Vendredi saint : les soldats, libres d’obéir
Vendredi Saint : la Passion musicale
Comme un agneau conduit à l’abattoir
Vendredi Saint : paroles de crucifié
Vendredi Saint : La vilaine mort du Christ
Vendredi Saint : les morts oubliés
Vendredi Saint : la déréliction de Marie
Mon Dieu, mon Dieu, pourquoi m’as-tu abandonné ?
La Passion du Christ selon Mel Gibson


Voilà, c’est fini.

Tout est accompli.

Après le dernier cri effrayant du condamné, on a descendu son cadavre de la croix. En toute hâte à cause du shabbat qui commence au coucher du soleil ce vendredi-là, Joseph d’Arimathie a improvisé un enterrement en stockant le corps dans un tombeau neuf qui n’était pas destiné à cela.
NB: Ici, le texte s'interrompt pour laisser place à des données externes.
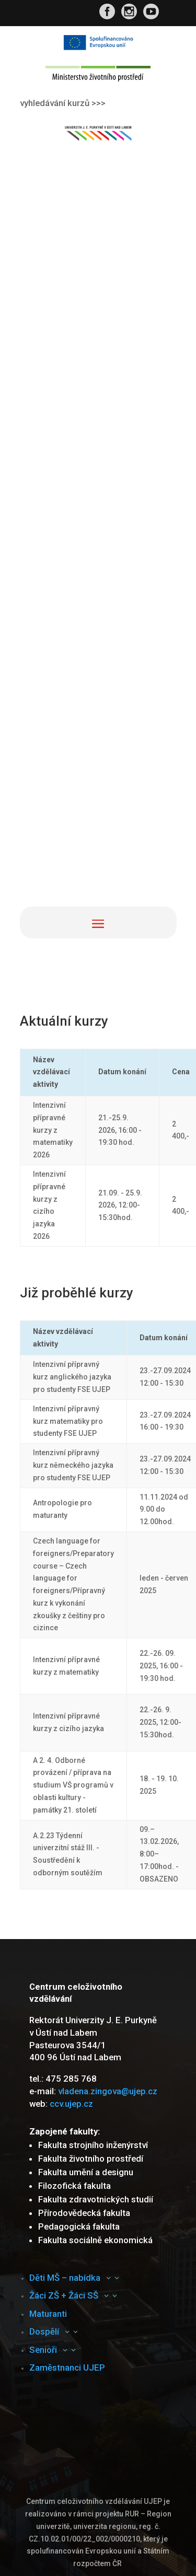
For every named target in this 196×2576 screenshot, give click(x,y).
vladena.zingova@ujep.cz (107, 2091)
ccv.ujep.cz (71, 2103)
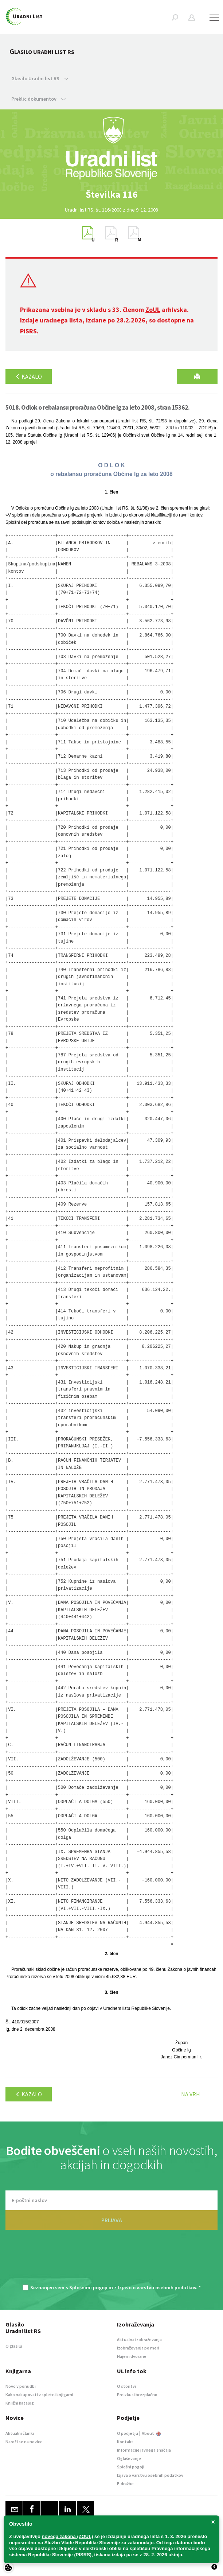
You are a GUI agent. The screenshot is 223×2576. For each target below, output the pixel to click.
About (151, 2433)
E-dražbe (125, 2483)
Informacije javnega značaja (144, 2450)
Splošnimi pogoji (88, 2287)
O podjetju (127, 2433)
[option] (111, 194)
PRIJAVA (111, 2220)
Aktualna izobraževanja (139, 2339)
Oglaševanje (129, 2458)
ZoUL (152, 309)
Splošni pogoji (130, 2466)
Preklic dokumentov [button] (38, 99)
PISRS (28, 331)
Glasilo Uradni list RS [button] (40, 78)
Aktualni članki (19, 2433)
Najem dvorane (131, 2356)
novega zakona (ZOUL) (67, 2536)
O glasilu (13, 2346)
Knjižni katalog (19, 2403)
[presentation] (111, 2261)
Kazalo (28, 376)
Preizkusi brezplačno (137, 2394)
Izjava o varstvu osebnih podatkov (150, 2475)
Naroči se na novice (24, 2441)
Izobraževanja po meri (138, 2348)
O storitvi (126, 2386)
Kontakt (125, 2441)
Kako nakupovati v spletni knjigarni (39, 2394)
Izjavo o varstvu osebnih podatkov (157, 2287)
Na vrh (190, 2094)
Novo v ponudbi (20, 2386)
Il a juste eu le temps de l’envelopper dans un linceul à la manière juive. Pas de préparation funéraire, pas d’aromates, pas d’embaumement : tous ces travaux sont interdits pendant le shabbat. La grosse pierre d’entrée du sépulcre a été roulée. Maintenant, il n’y a plus rien à faire. Il n’y a plus qu’à attendre. Mais Dieu sait quoi… !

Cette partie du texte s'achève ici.